Após a coleta de dados, as entrevistas foram transcritas e, posteriormente, analisadas por meio da técnica de análise de conteúdo (Bardin, 2010). Segundo a autora, essa técnica pode ser considerada como um conjunto de técnicas de análise que, por meio de procedimentos sistemáticos e objetivos de descrição dos relatos dos entrevistados, busca indicadores sobre o que está por trás da fala. O processo de codificação das entrevistas foi realizado a partir da similaridade das falas dos entrevistados. Nesse sentido, definiram-se categorias de análise não a priori que surgiram a partir dos relatos dos entrevistados, critério este utilizado para constituição das categorias de análise. Isto facilitou a identificação dos principais motivos que, na percepção dos empresários entrevistados, levaram ao insucesso da rede e possibilitou a comparação dos dados empíricos obtidos na pesquisa de campo com a teoria sobre redes interorganizacionais. Esses resultados são descritos e discutidos nas seções seguintes, nas quais são apresentados os achados desta pesquisa sobre o tema.

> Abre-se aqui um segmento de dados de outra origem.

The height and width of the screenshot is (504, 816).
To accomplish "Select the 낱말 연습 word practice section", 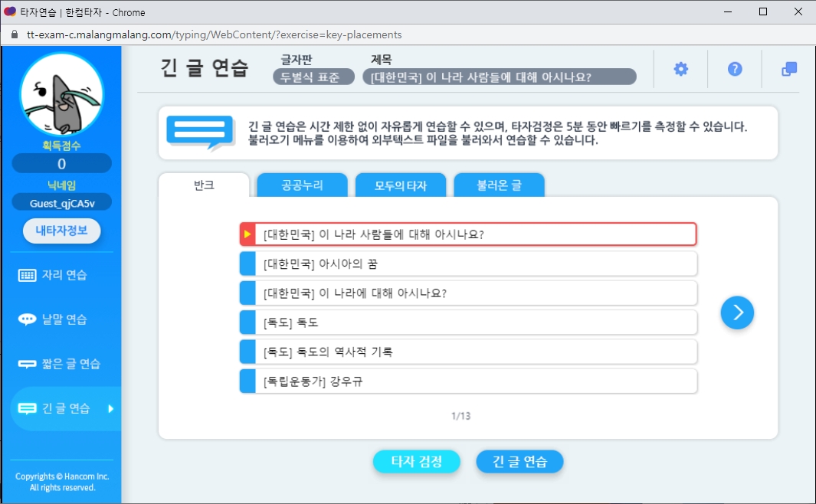I will pos(61,319).
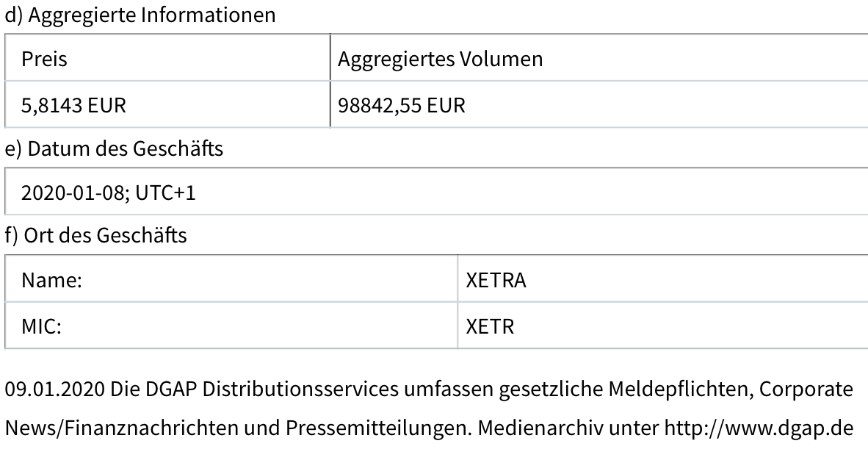
Task: Select the XETR value cell
Action: 490,326
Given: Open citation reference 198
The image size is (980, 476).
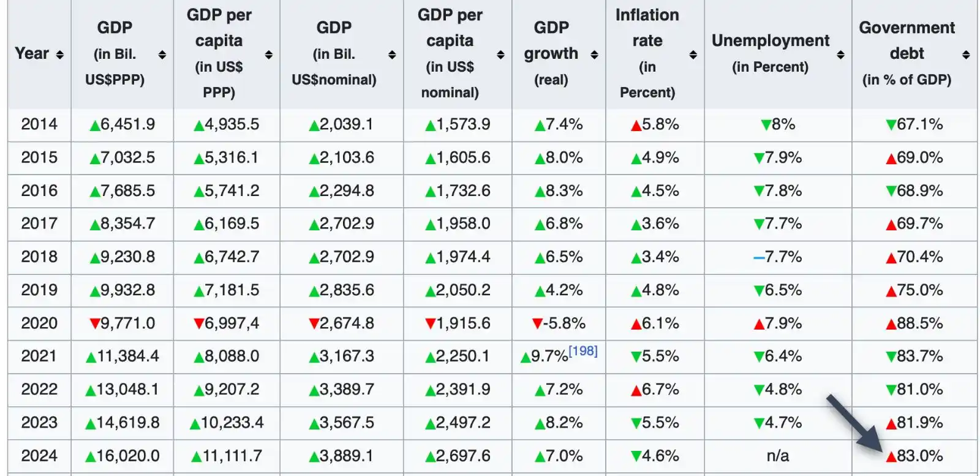Looking at the screenshot, I should 582,351.
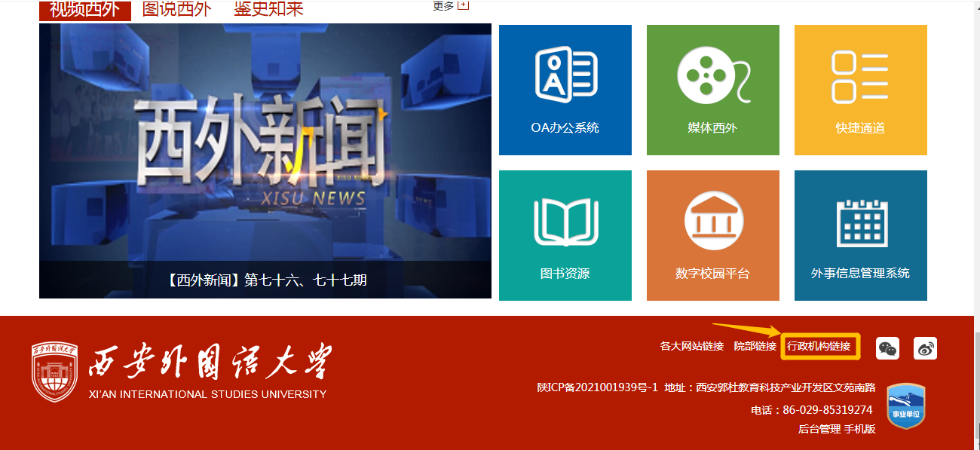Screen dimensions: 980x450
Task: Click the 媒体西外 film reel icon
Action: [x=713, y=75]
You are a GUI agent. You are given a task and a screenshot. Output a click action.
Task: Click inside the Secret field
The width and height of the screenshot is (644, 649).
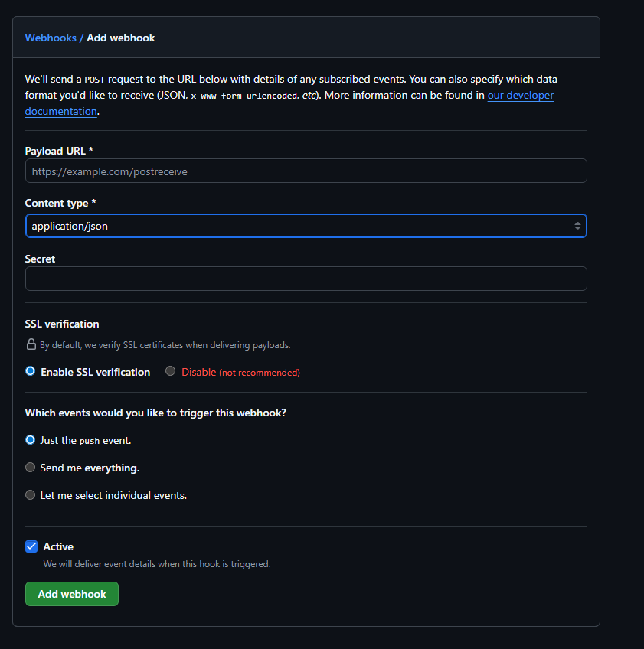(306, 278)
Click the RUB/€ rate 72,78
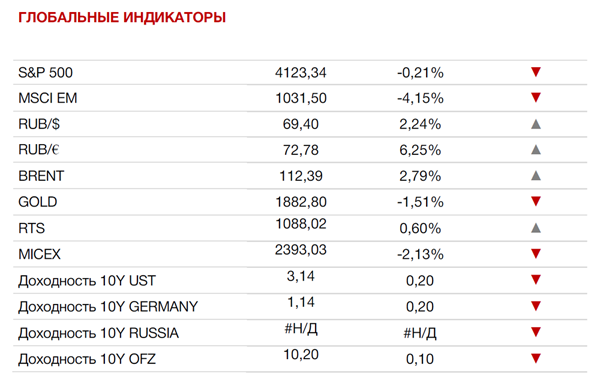600x382 pixels. tap(301, 150)
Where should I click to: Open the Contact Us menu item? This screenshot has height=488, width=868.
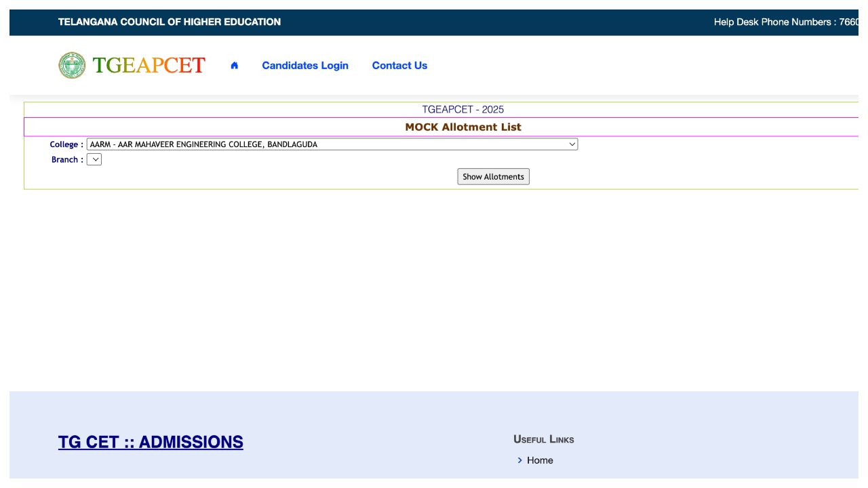[x=399, y=66]
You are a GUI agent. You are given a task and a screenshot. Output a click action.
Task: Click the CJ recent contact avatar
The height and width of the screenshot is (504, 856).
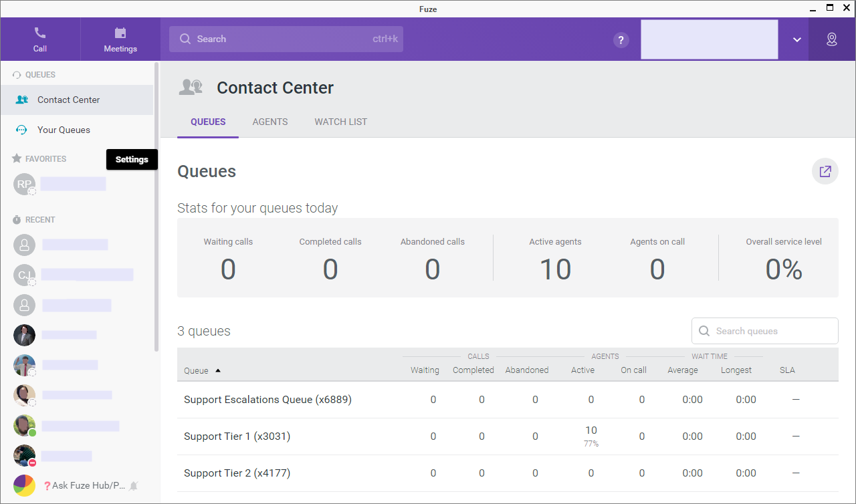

4 O CASO DA REDE DE CONSTRUTORAS DE SANTA MARIA
Diversas redes de empresas foram criadas nos últimos anos, pela possibilidade de obter melhores condições de compra, realizar campanhas de marketing compartilhadas, dentre outras atividades relacionadas às empresas integradas. No caso da Rede Alfa, no início de 2006, treze empresários donos de empresas de construção civil se uniram com a intenção de realizar atividades conjuntas. Para as etapas iniciais de formação da rede, os empresários que a integraram contaram com o apoio de um agente externo do programa Redes de Cooperação: um professor da Universidade Federal de Santa Maria (UFSM), que participava das reuniões e auxiliava nas atividades a serem desenvolvidas.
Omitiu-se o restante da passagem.